After couple of weeks, the pains had come down and the couple wanted to return; they had to care for their fields. We were aghast; returning meant a bumpy ride on a rickety jeep for hours through steep roads. Even if she did reach home safely, she was going to continue hard manual labor in all likelihood. If she did get pains, there was no other hospital nearby to go to for help. We were the closest and of course, all this distance away. Yet they insisted and we had to let her go. We explained all the risks of early pains with a McDonald's stitch and pleaded for her to come back when she started on her 8th month at the latest.

There wasn't a day in that time when my mind wouldn't have strayed to her, imagining her walking her fields, carrying bundles on her head, all with a McDonald's stitch!

Finally one morning, both husband and wife re-appeared in the hospital's portals. She was starting on her 8th month, was getting along fine and had come in for re-admission! We were overjoyed and greatly relieved! After a few weeks of bed rest, the McDonald's stitch was out and she progressed into labor and delivered a beautiful boy baby normally!

As I walked back home late that evening after conducting her delivery, with the dark sky and chill winds for company, I heard the sound of footfall behind. I hurried, not knowing who was out on a cold and lonely night like this (unless they had to deliver or conduct a delivery!). The footfall also increased pace with me. When I was almost at my door, I heard a voice call, "Doctorji, doctorji!"
I stopped and turned around. It was the young woman's husband, holding out a box of sweets!
"Doctorji, thank you! We are so happy! Please accept this!"
"Oh! I am so happy for you too! But I think you should give the sweets in the office, they will give all the staff. We don't take from patients..."
The young man refused to give up. "Doctorji, I have already given the staff. They told me this is what you would say, that is why I came here to give you. Please take this... Its from our family to yours."
He refused to budge. I could not bring myself to be blatantly rude and still say no. Reluctantly, I took the box of sweets going against years of die-hard training in our good old alma matter!

By the time I left Mussoorie, a few more corn cobs and garlic cloves were added to my list! To this day I savor the memories and the wonderful people, my patients, who made them for me...

Home

I sit at home as I write this. What is home? Your nest, the place you come back to every night, the place you refresh and start your day from every morning... Isn't it always nice when you come home to a welcome? To warm hearts waiting for you? Of course!

That brings us to the whole topic of latchkey kids. Would it be better for a child to come home to the warm embrace of a loving parent or to take out a key from the pocket, open a cold house, switch on the lights, throw the bags down, pick a snack from the fridge, flick on the telly, flop down the sofa and ...

Most families are forced to have both parents working, so what do we do?

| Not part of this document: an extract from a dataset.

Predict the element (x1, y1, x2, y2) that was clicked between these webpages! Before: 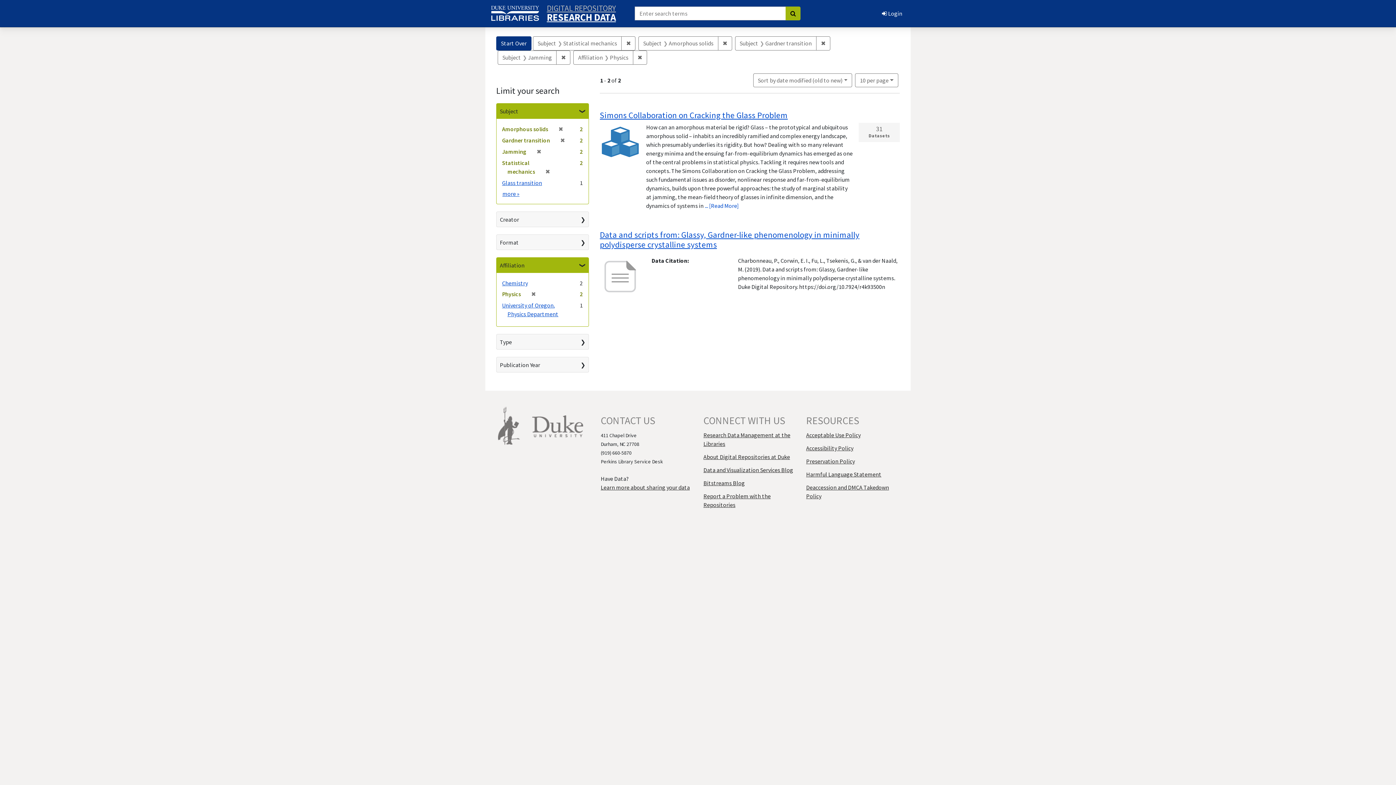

Maybe one takes it easy till the li'l birdies fly away... Or switch off those cell phones and set apart some hours in the evenings and weekends just for the kids ... Perhaps a grandparent staying with the family might fill the gap. Different families come up with different solutions. Yet we cannot escape the reality that children need stability, identity, a feeling of being wanted, a feeling of not only being loved but cherished... these help build a strong, secure person with sincerity and integrity... What is the point in spending your whole life earning for your child and finally realizing when he or she is twenty the sweet child you once knew is now a slave to a bottle, a syringe or someone totally askew... Would you rather have not earned little less and see your child be stable and blessed?

Time once spent cannot be earned back. So plan your family time just as you plan your family money, spend it well and wisely and you will reap your dividends richly!